🚀 Executive Summary

TL;DR: OneNote’s proprietary format and clunky export options often lead to data lock-in. This guide provides a Python-based solution to programmatically migrate OneNote notebooks to Obsidian, converting content to future-proof Markdown files using the Microsoft Graph API.

🎯 Key Takeaways

  • Secure API access is established via an Azure AD Application, requiring `Notes.Read.All` delegated permission and admin consent in the Azure Portal.
  • The Python script uses `msal` for OAuth2 authentication, `requests` for Graph API calls, `python-dotenv` for secure credential management, and `BeautifulSoup4` for HTML to Markdown conversion.
  • The migration process involves programmatically traversing OneNote notebooks, sections, and pages using the Graph API, fetching HTML content, and converting it into `.md` files within the specified Obsidian vault.
  • Critical security practices include storing credentials in `config.env` and adding it to `.gitignore`, while `time.sleep` helps prevent Microsoft Graph API throttling.
  • The `convert_html_to_markdown` function provides basic conversion for text, headers, and lists; complex OneNote content like tables or embedded files may require post-migration manual cleanup.

Migrate OneNote Notebooks to Obsidian (Markdown)

Migrate OneNote Notebooks to Obsidian (Markdown)

Hey team, Darian here. For the longest time, my notes were locked away in OneNote. It’s a solid tool, but it’s a walled garden. I finally hit a breaking point when I realized I was spending way too much time hunting for siloed information and fighting with its clunky export options. Migrating everything to Obsidian, a system built on plain Markdown files, was a total game-changer. Now my notes are future-proof, easily version-controlled with Git, and link together beautifully. This process saved me from that proprietary lock-in, and I want to walk you through how I did it.

Prerequisites

Before we dive in, make sure you have the following ready to go. This will make the process much smoother.

  • A Microsoft 365 Account with the OneNote notebooks you want to migrate.
  • Python 3.8+ installed on your machine.
  • An Azure AD Application set up to access the Microsoft Graph API. This is the key to letting our script talk to your Microsoft account securely.
  • Your destination Obsidian Vault created and ready on your local machine.

The Guide: From OneNote to Your Vault

Step 1: Configure API Access in Azure

First, we need to give our script permission to read your OneNote data. This is the most admin-heavy part, but you only do it once.

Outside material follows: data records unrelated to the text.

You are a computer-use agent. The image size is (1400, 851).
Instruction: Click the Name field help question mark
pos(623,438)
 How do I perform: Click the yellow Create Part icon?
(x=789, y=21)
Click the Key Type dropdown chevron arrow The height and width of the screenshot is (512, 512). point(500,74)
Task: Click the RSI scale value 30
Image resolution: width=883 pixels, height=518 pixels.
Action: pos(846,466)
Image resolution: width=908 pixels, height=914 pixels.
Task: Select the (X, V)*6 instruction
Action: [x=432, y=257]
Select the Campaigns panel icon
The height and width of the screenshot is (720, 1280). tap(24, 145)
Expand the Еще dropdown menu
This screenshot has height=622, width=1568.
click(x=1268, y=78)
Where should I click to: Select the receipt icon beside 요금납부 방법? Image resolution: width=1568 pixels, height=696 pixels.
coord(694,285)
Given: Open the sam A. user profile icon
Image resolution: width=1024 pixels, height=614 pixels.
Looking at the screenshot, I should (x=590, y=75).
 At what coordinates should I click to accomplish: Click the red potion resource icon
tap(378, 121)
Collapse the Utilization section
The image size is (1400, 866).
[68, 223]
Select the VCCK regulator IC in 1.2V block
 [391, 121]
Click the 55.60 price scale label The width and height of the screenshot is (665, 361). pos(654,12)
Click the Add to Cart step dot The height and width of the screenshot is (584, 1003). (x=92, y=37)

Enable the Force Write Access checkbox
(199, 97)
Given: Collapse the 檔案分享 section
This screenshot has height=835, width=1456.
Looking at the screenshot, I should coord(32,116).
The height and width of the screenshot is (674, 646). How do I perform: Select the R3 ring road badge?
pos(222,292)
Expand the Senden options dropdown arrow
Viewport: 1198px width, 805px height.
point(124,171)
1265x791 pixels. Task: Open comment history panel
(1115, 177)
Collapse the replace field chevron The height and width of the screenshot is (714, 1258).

  1. Log into the Azure Portal and navigate to “Azure Active Directory”.
  2. Go to “App registrations” and click “New registration”. Give it a clear name like `onenote-obsidian-migrator`.
  3. Once created, note down the Application (client) ID and Directory (tenant) ID. You’ll need these.
  4. Next, go to “Certificates & secrets”. Create a “New client secret”. Copy the Value immediately—it disappears after you navigate away. Treat this like a password.
  5. Finally, head to “API permissions”. Click “Add a permission”, select “Microsoft Graph”, then “Delegated permissions”. Search for and add Notes.Read.All. Click the “Grant admin consent” button for your directory. This is a critical step.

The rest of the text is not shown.